(Records drawn from a dataset)
/---

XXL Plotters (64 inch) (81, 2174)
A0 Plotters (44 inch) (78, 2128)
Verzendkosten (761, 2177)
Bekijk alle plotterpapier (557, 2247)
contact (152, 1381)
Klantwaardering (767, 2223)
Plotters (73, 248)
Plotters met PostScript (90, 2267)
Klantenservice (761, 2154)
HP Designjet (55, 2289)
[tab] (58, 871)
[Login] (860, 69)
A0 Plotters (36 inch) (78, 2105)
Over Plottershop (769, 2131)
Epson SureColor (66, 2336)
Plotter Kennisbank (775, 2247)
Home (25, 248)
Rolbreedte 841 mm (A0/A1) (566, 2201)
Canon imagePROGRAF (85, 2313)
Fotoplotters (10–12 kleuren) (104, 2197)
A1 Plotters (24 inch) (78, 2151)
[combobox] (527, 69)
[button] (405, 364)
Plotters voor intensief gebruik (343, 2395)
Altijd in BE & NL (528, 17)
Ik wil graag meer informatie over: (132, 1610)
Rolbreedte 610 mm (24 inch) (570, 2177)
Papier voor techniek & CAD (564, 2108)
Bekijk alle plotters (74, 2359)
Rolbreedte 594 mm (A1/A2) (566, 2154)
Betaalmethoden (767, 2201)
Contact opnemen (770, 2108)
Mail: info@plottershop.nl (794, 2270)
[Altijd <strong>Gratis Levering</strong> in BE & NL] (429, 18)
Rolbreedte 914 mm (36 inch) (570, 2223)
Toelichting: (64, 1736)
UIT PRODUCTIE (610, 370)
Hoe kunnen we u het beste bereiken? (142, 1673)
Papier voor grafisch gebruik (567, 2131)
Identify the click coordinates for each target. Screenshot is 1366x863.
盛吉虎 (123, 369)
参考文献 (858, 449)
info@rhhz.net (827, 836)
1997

\---

ABOUT THIS EXERCISE: Give all of the lines above again, exactly as they are.

SOLUTION TO THIS PROBLEM:
XXL Plotters (64 inch) (81, 2174)
A0 Plotters (44 inch) (78, 2128)
Verzendkosten (761, 2177)
Bekijk alle plotterpapier (557, 2247)
contact (152, 1381)
Klantwaardering (767, 2223)
Plotters (73, 248)
Plotters met PostScript (90, 2267)
Klantenservice (761, 2154)
HP Designjet (55, 2289)
[tab] (58, 871)
[Login] (860, 69)
A0 Plotters (36 inch) (78, 2105)
Over Plottershop (769, 2131)
Epson SureColor (66, 2336)
Plotter Kennisbank (775, 2247)
Home (25, 248)
Rolbreedte 841 mm (A0/A1) (566, 2201)
Canon imagePROGRAF (85, 2313)
Fotoplotters (10–12 kleuren) (104, 2197)
A1 Plotters (24 inch) (78, 2151)
[combobox] (527, 69)
[button] (405, 364)
Plotters voor intensief gebruik (343, 2395)
Altijd in BE & NL (528, 17)
Ik wil graag meer informatie over: (132, 1610)
Rolbreedte 610 mm (24 inch) (570, 2177)
Papier voor techniek & CAD (564, 2108)
Bekijk alle plotters (74, 2359)
Rolbreedte 594 mm (A1/A2) (566, 2154)
Betaalmethoden (767, 2201)
Contact opnemen (770, 2108)
Mail: info@plottershop.nl (794, 2270)
[Altijd <strong>Gratis Levering</strong> in BE & NL] (429, 18)
Rolbreedte 914 mm (36 inch) (570, 2223)
Toelichting: (64, 1736)
UIT PRODUCTIE (610, 370)
Hoe kunnen we u het beste bereiken? (142, 1673)
Papier voor grafisch gebruik (567, 2131)
Identify the click coordinates for each target. Screenshot is 1366x863.
盛吉虎 (123, 369)
参考文献 (858, 449)
info@rhhz.net (827, 836)
1997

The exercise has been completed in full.